▸ 任务内容: 能把下面的全部记录转换成一个 Markdown 表格吗？表格分"序号"和"内容"两列，空行不计入。

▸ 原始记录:
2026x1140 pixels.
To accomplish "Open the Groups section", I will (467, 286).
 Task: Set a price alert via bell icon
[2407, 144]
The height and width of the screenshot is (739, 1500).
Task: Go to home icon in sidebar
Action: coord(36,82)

▸ 问题解答:
| 序号 | 内容 |
|---|---|
| 1 | 2026x1140 pixels. |
| 2 | To accomplish "Open the Groups section", I will (467, 286). |
| 3 |  Task: Set a price alert via bell icon |
| 4 | [2407, 144] |
| 5 | The height and width of the screenshot is (739, 1500). |
| 6 | Task: Go to home icon in sidebar |
| 7 | Action: coord(36,82) |